Criticism
If all women had an average-length menstrual cycle of 28 days duration, the maximum time between two women's onsets would be 14 days and the minimum time between onsets would be zero days (synchronization). On average, the difference would be seven days, and (in small groups) half the time would be less (if one assumes there is no McClintock effect). McClintock observed a five-day difference in her 1971 study and some have suggested this could have been a random occurrence.
Most studies of menstrual synchrony have been retrospective, introducing recall bias into the data.
The interaction of theorized menstrual synchrony with differing cycle lengths has not been explained. Two women with cycle lengths that differed by two days might initially begin menstruating on the same day, but the next month would be two days apart, the month after that four days, and so on. No studies have claimed to show that the McClintock effect causes women with historical cycles of different lengths to synchronize.
Methodological errors have also been proposed. A critical review of the evidence for menstrual synchrony gave this example:
Suppose a study starts on October 1. Subject A, with a 28-day cycle, has an onset on September 27, another on October 25, and a third on November 22. Subject B, with a 30-day cycle, has an onset on October 5 and another on November 4. A naive investigator could report that these subjects were 20 days apart at the outset (October 25 vs October 5) and 18 days apart at their second onset (November 4 vs November 22).

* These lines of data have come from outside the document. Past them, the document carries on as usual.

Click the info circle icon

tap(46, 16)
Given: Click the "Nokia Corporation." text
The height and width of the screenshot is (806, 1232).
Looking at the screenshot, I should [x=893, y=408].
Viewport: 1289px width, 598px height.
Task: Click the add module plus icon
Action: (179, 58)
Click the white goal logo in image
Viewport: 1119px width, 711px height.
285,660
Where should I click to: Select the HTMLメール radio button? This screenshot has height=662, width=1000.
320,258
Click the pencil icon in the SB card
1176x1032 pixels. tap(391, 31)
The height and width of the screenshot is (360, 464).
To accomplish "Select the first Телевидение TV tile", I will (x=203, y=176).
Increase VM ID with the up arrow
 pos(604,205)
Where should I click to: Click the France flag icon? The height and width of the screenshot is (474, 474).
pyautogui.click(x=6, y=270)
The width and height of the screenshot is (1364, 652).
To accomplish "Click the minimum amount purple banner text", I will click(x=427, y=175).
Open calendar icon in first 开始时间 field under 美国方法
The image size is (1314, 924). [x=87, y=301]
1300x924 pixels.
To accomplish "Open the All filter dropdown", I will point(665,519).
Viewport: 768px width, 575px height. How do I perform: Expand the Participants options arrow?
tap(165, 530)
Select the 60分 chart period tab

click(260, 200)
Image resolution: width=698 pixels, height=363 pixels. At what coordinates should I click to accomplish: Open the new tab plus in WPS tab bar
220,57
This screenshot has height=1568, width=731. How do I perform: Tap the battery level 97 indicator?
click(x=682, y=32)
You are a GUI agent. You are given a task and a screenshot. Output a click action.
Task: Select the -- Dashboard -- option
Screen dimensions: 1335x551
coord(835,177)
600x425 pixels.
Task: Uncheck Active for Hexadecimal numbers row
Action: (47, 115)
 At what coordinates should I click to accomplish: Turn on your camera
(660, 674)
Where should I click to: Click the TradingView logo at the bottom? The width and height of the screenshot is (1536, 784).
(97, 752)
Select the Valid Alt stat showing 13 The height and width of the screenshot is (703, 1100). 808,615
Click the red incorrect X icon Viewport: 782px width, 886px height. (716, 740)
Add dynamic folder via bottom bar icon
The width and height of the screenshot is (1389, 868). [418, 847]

Therefore, the two are synchronizing. In fact, the two subjects were eight days apart to start with (September 27 vs October 5) and are diverging.This type of error is more likely in smaller sample sizes, like those used in studies of menstrual synchrony.
H. Clyde Wilson of the University of Missouri analyzed the research and data collection methods McClintock and others used in their studies. He found significant errors in the researchers' mathematical calculations and data collection as well as an error in how the researchers defined synchrony. Wilson's clinical research and his critical reviews of existing research, including the suggestion that pheromones can trigger synchrony in humans, demonstrated that when the studies are corrected for such errors, the evidence for menstrual synchrony disappears.